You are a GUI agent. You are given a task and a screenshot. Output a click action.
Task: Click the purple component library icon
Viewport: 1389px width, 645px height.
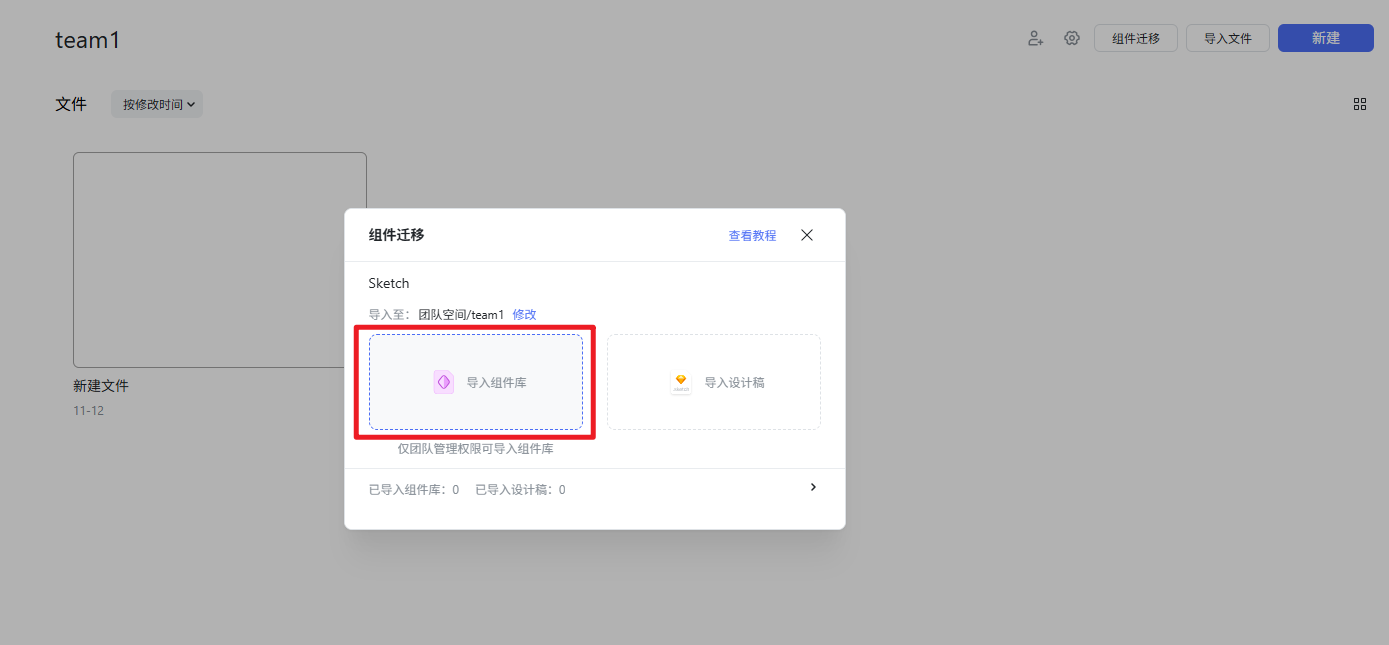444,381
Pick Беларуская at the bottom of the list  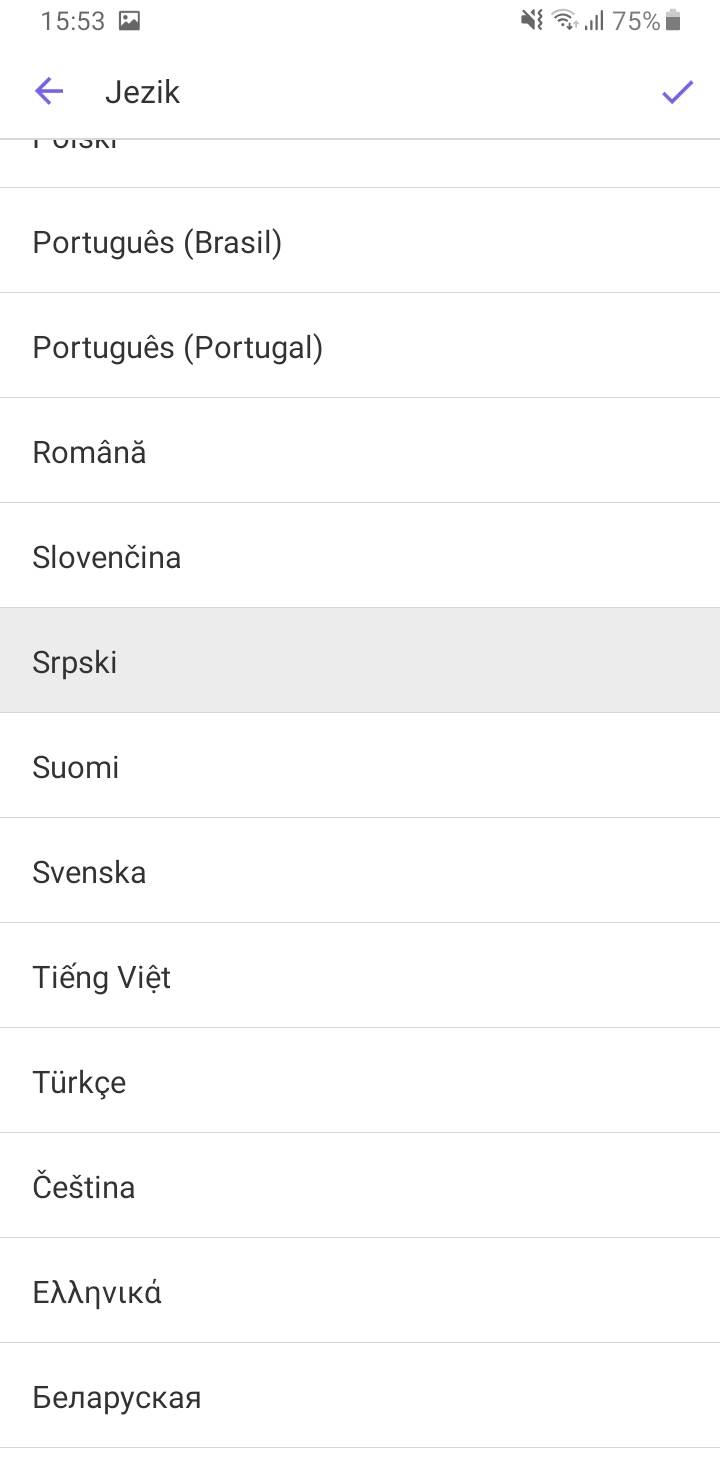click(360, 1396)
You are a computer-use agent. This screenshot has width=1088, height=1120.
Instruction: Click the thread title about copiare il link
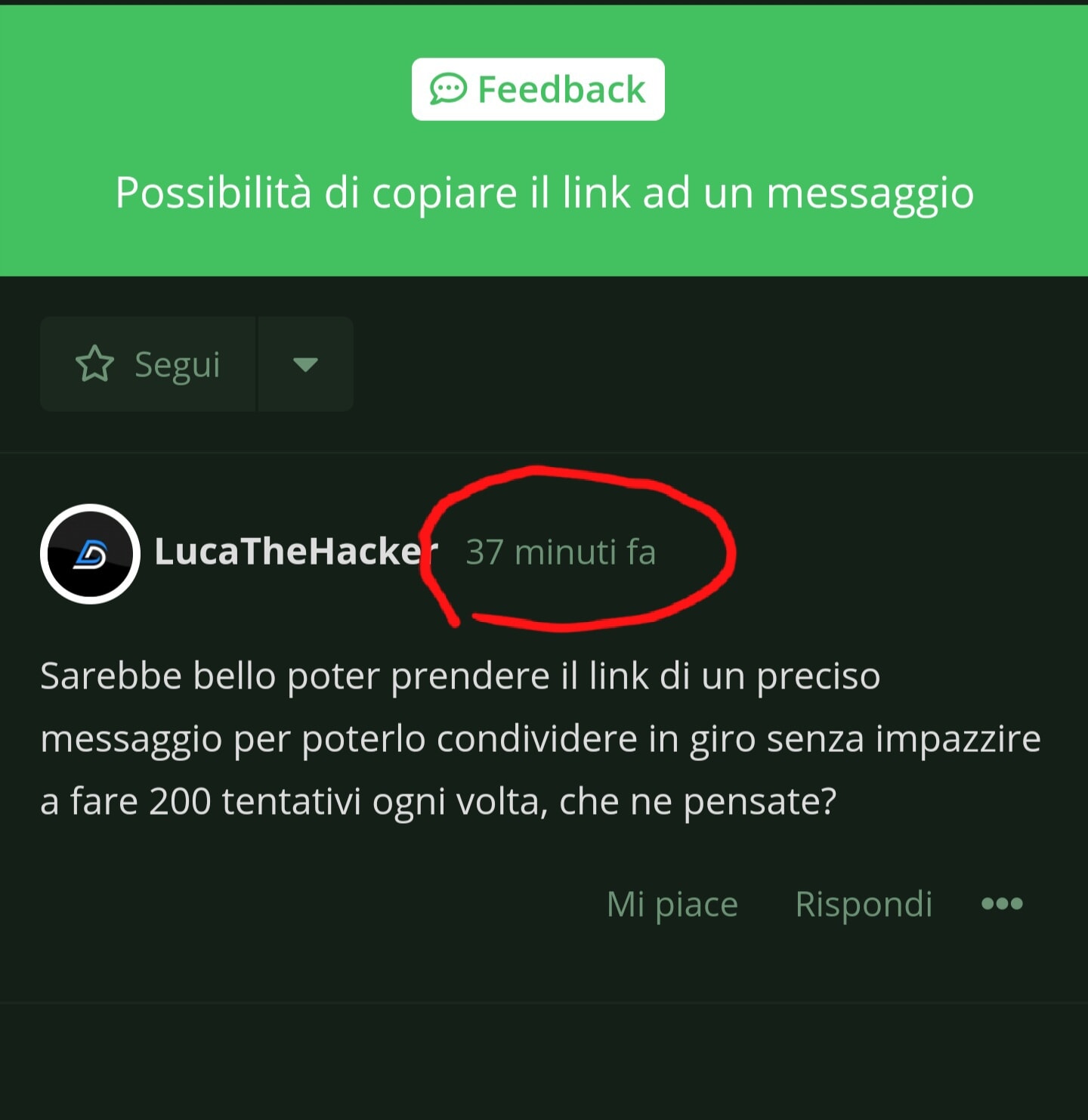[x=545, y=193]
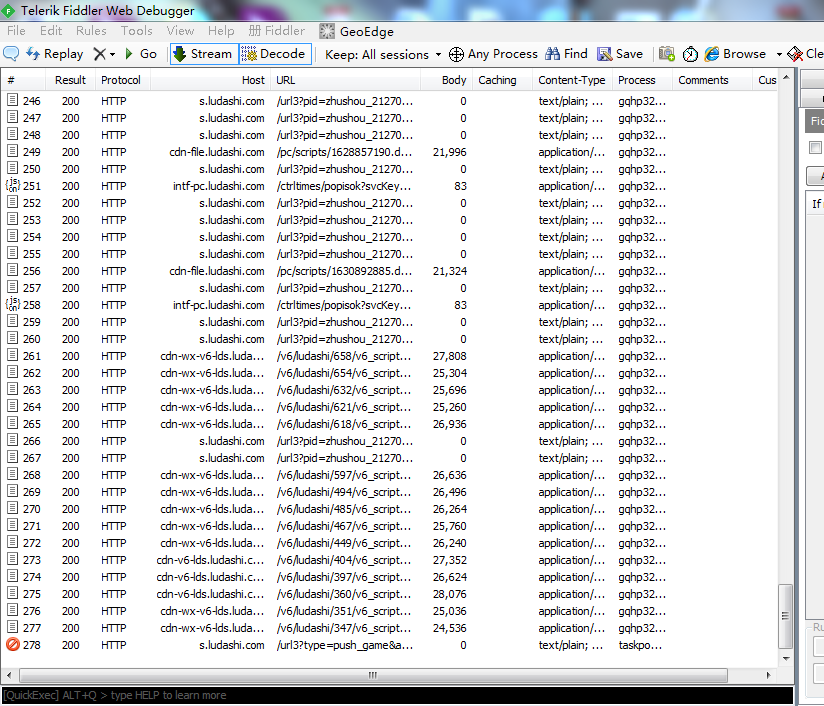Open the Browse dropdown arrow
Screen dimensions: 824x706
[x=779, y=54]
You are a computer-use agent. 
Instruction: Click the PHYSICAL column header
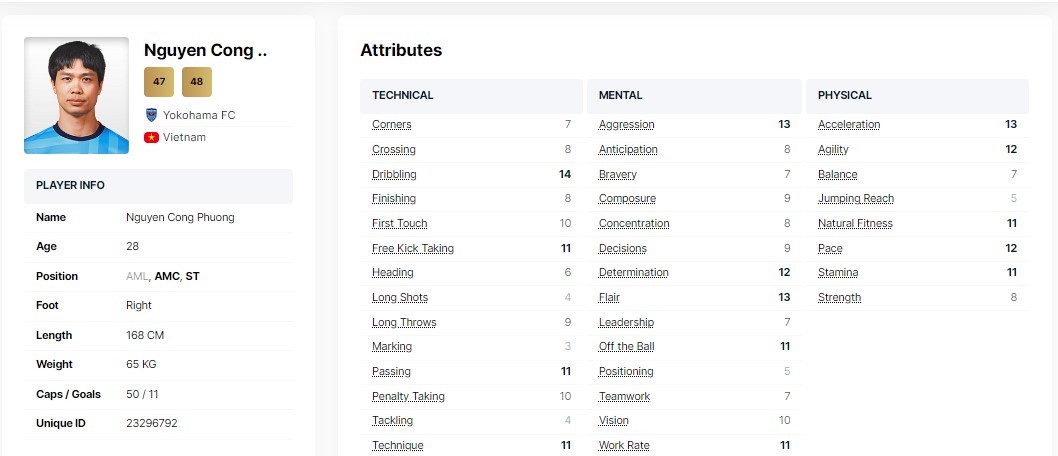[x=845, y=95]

※

Swap "Instruction" for "Command" in the data from the line with "You are a computer-use agent. This" to the end of the data, and give only those lines with no other change. Leave the pictures out.

You are a computer-use agent. This screenshot has width=1088, height=1120.
Command: Click the thread title about copiare il link
[x=545, y=193]
Open the Browse dropdown arrow
Screen dimensions: 824x706
[x=779, y=54]
You are a computer-use agent. 
Command: Click the PHYSICAL column header
[x=845, y=95]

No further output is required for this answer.